Mais le récit de la réalité est plus puissant que la réalité. Ceux qui identifient l’Islam avec la violence, ils ne le font pas seulement par intérêt tribal, par préjugés raciaux ou culturels ; ils le font aussi parce qu’ils méconnaissent ou préfèrent ne pas se souvenir des croisades qui durant des siècles, ravagèrent des peuples entiers sur le chemin de l’Europe à Jérusalem, c’est-à-dire du monde barbare vers le centre civilisé de l’époque, et dont les acteurs n’étaient pas des musulmans mais des chrétiens, chrétiens comme n’importe quel chrétien ; ils méconnaissent ou préfèrent ne pas se souvenir que les inquisiteurs qui torturèrent et brulèrent vifs des dizaines de milliers de personnes durant des siècles pour le seul fait de ne pas observer le dogme, étaient chrétiens, non pas musulmans ; que les plus récentes hordes du Ku Ku Klan sont des chrétiens et non des musulmans ; ils méconnaissent ou préfèrent ne pas se souvenir que Francisco Franco, Hitler et presque tous les sanglants dictateurs qui, en Amérique Latine, ont séquestré, torturé, violé et tué des innocents ou coupables de dissidence avaient l’habitude d’aller à la messe alors que la hiérarchie ecclésiastique de l’époque bénissait ses armes et ses actions.
Mais nous serions intellectuellement des barbares si, sur la base d’un tel passé et présent, nous terminions en jugeant que le christianisme est une religion violente (ainsi, de façon singulière), une potentielle menace pour la civilisation.
Les actions actuelles du terrorisme islamiste ne sont pas seulement la conséquence d’un long développement historique.

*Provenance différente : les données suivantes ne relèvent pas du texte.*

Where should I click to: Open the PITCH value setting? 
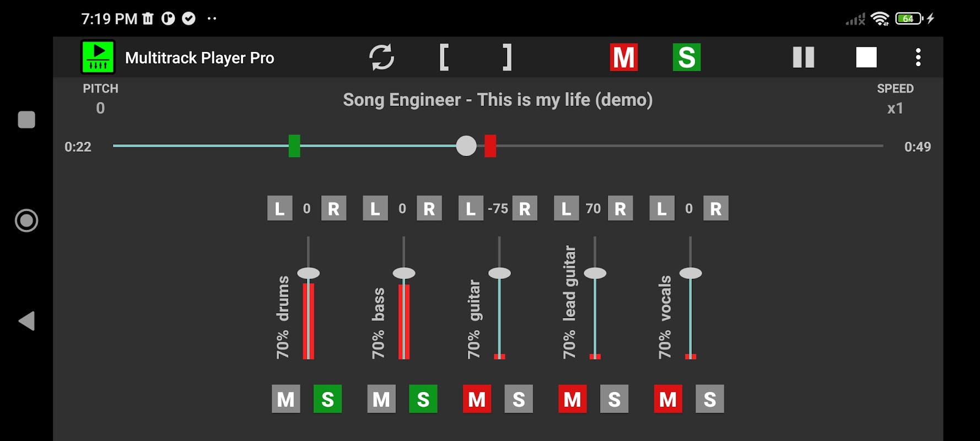pos(100,108)
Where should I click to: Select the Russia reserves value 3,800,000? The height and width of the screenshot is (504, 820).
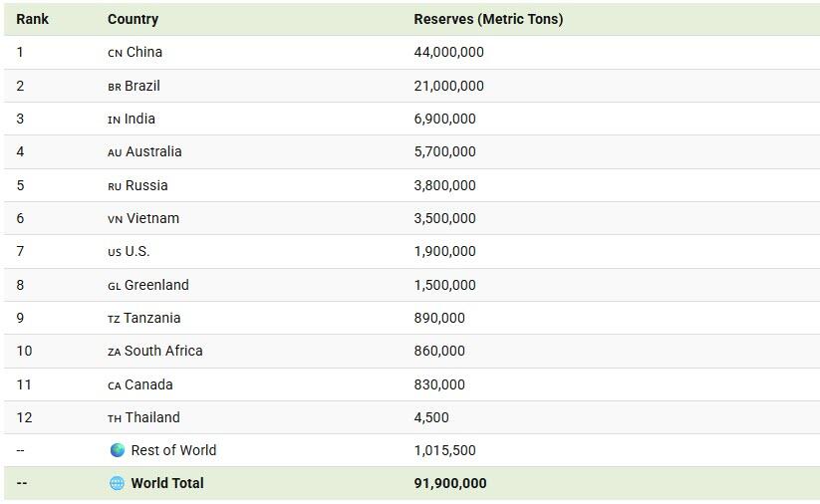click(444, 185)
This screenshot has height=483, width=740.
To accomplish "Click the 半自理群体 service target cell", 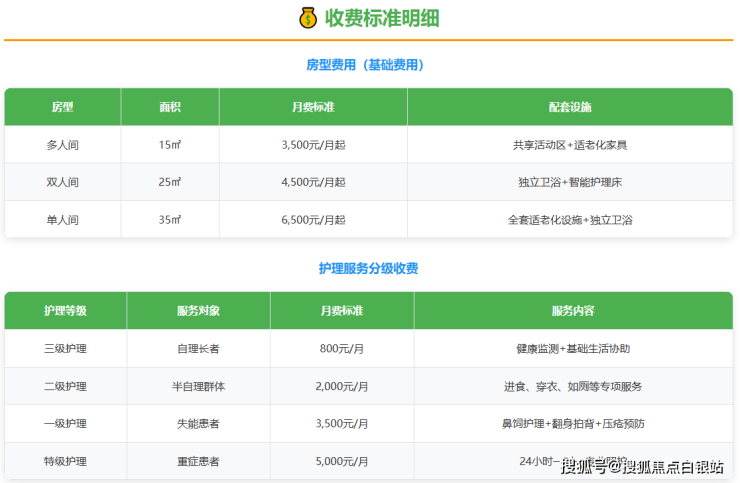I will [197, 386].
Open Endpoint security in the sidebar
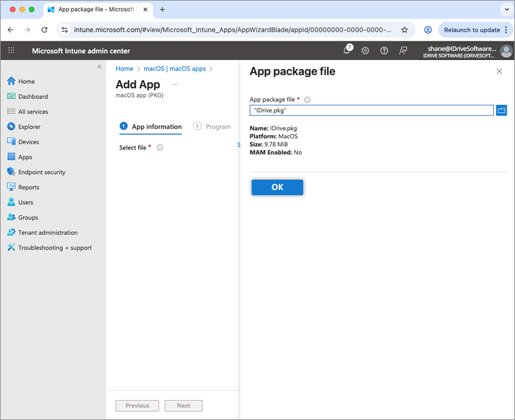The image size is (515, 420). 41,172
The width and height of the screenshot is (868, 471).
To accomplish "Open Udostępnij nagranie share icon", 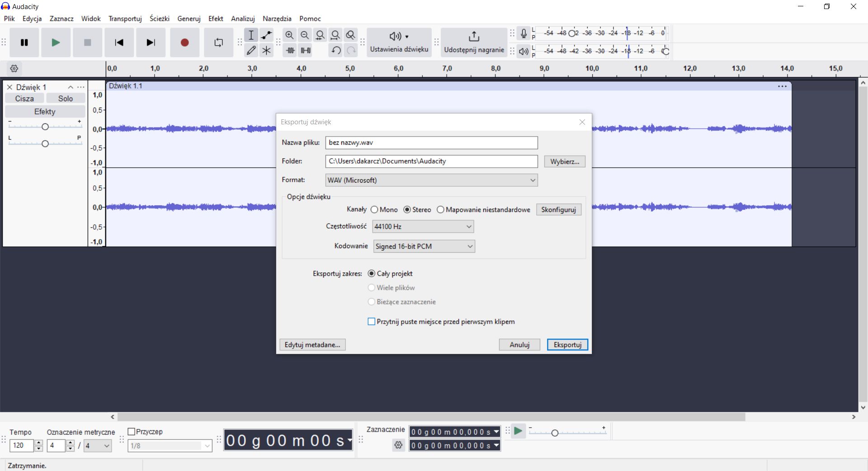I will 474,36.
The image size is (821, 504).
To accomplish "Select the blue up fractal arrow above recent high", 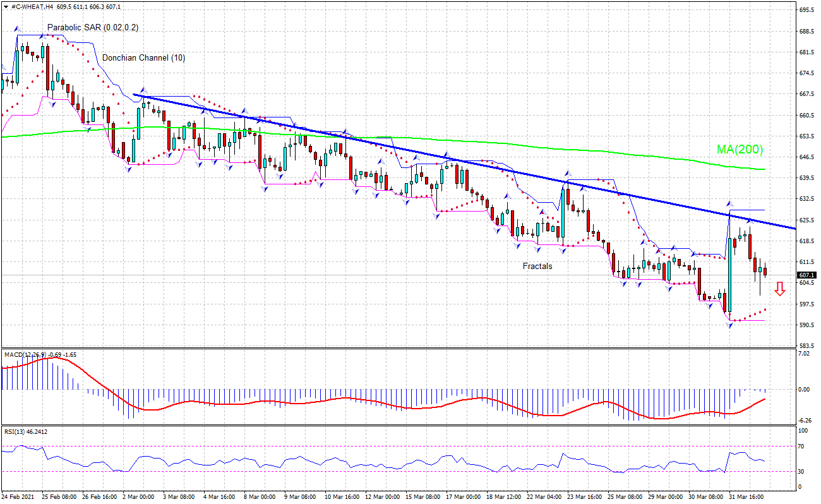I will [x=729, y=203].
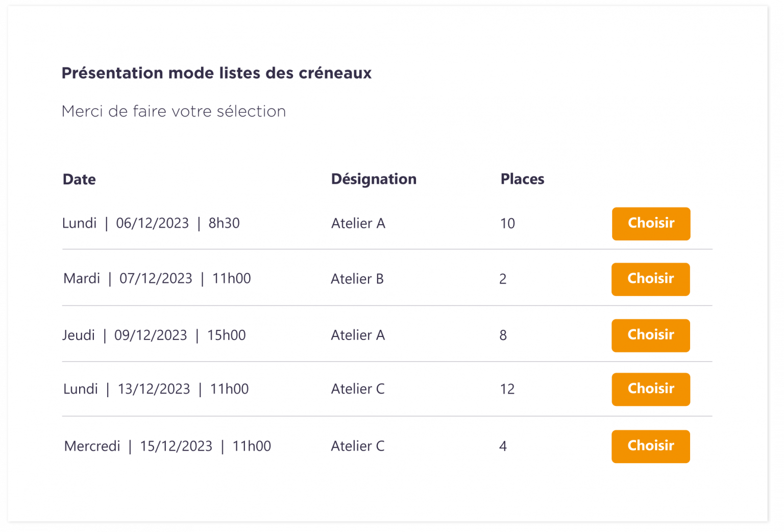
Task: Click the Désignation column header
Action: click(374, 179)
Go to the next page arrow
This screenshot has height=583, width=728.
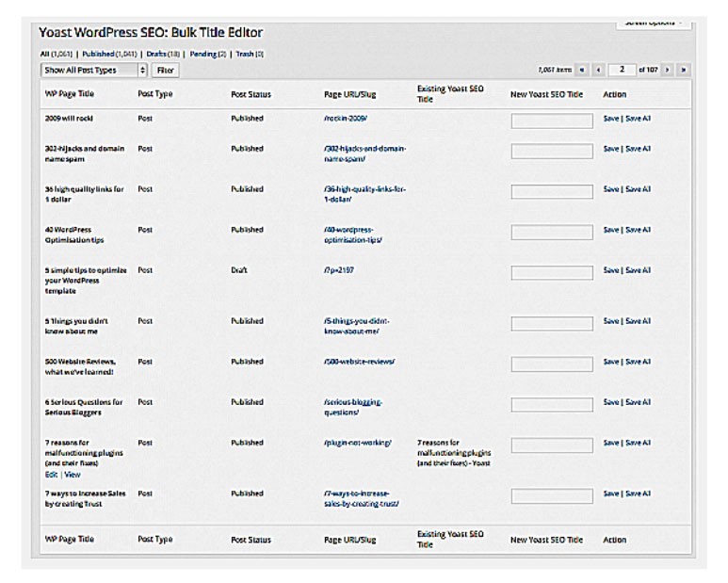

Evidemment, ils doivent être condamnés, poursuivis et assujettis avec tout le poids de nos lois. Mais nous serions mortellement simplistes si nous croyions que notre civilisation est en danger. Si elle est en danger c’est à cause de nos propres déficiences qui englobent les opportunistes réactionnaires qui attendent les actions de l’ennemi pour étendre leur contrôle idéologique, politique et moral sur le reste de leurs sociétés propres.
Pour ces gens peu importe que le policier assassiné pour défendre Charlie Hebdo ait été un musulman, ni l’employé de la boutique casher qui a sauvé sept juifs en les cachant dans une chambre froide. Ce qui importe est de nettoyer leurs pays des « autres », des ceux qui « viennent d’arriver », comme si eux-mêmes étaient les propriétaires de leurs pays.
Le terrorisme ne se justifie en rien, mais il s’explique avec tout. Regarder l’histoire de plus d’un siècle d’interventionnismes et agressions occidentales au Moyen Orient n’est pas un détail ; c’est un devoir. Pour deux raisons : premièrement parce que c’est une partie fondamentale pour comprendre le présent ; deuxièmement parce que le passé si divers soit-il, démontre sans aucun doute, que la violence n’est la propriété d’aucune religion mais de cultures déterminées, dans des moments déterminés, dans des conditions politiques et sociales déterminées.